Sleep studies collect comprehensive physiological information on participants while they sleep overnight in a lab. However, each study collects too much information to possibly be analyzed by a human being. A recent study from the Stanford School of Medicine found that learning models can make very accurate disease predictions from single-night sleep data.
A machine learning model known as SleepFM, was trained in a self-supervisory style on four pre-existing datasets totaling 65,000 participants.
After learning associations from its training data, the model was then tested on 7,455 participants’ records that were purposefully excluded from the training.
The model was tested via the area under the receiver operating characteristics curve method, which is a way of assessing model accuracy.
It works by a model analyzing two participants. One of them eventually got sick in six years, while the other remained healthy.
The machine must guess who gets sick first, with the worst score being 0.5 due to random guessing.
The study found that sleep data was less effective at predicting certain types of illnesses.

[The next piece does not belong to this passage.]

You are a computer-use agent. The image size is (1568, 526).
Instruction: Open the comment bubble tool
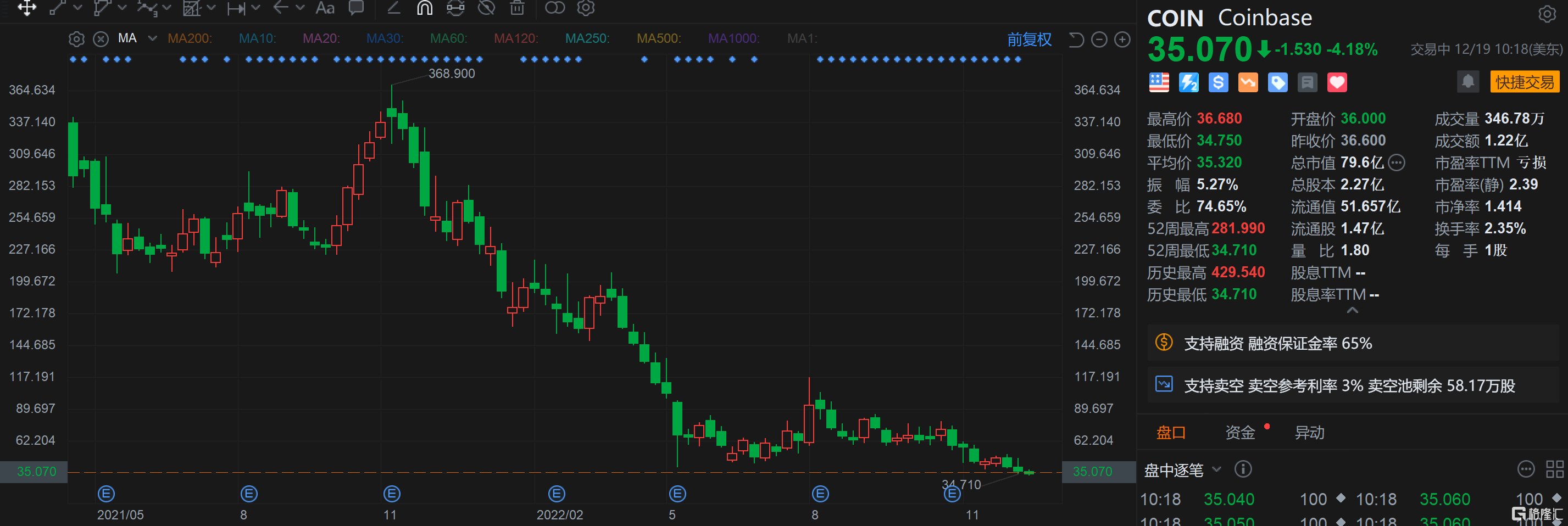(x=356, y=8)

For example, sleep data was particularly ineffective at predicting a patient’s likelihood of having an infectious disease in six years’ time.
The model was good at predicting various diseases that have been previously correlated with sleep disturbances. These included prostate and breast cancer, along with Parkinson’s disease.
The study mentions a variety of limitations with the predictive model. One key limitation is sampling bias. As the model is trained off people who were referred to sleep clinics, the training data does not represent the general population.
This means that the model is not trained to correlate the nuances of sleep in regular, non- referred individuals to specific health outcomes. Furthermore, this model is trained on a subset of illnesses.
The development team purposefully excluded very rare illnesses, along with simplifying diagnoses to a variety of “buckets” of similar illnesses. This means that the model might struggle with unique illnesses requiring human intervention to diagnose.
However, the SleepFM model managed to integrate a variety of predictors to obtain conclusions that would be prohibitively time-consuming if analyzed by a human.
Similar but more advanced models can assist doctors with assessing patients’ long-term health risks, without long-term monitoring.
The self-supervisory training style means that improved versions of these models can be developed without significant human input to classify data, so future models can have an easier time generalizing model performance to representative data, making the data usable for the general public.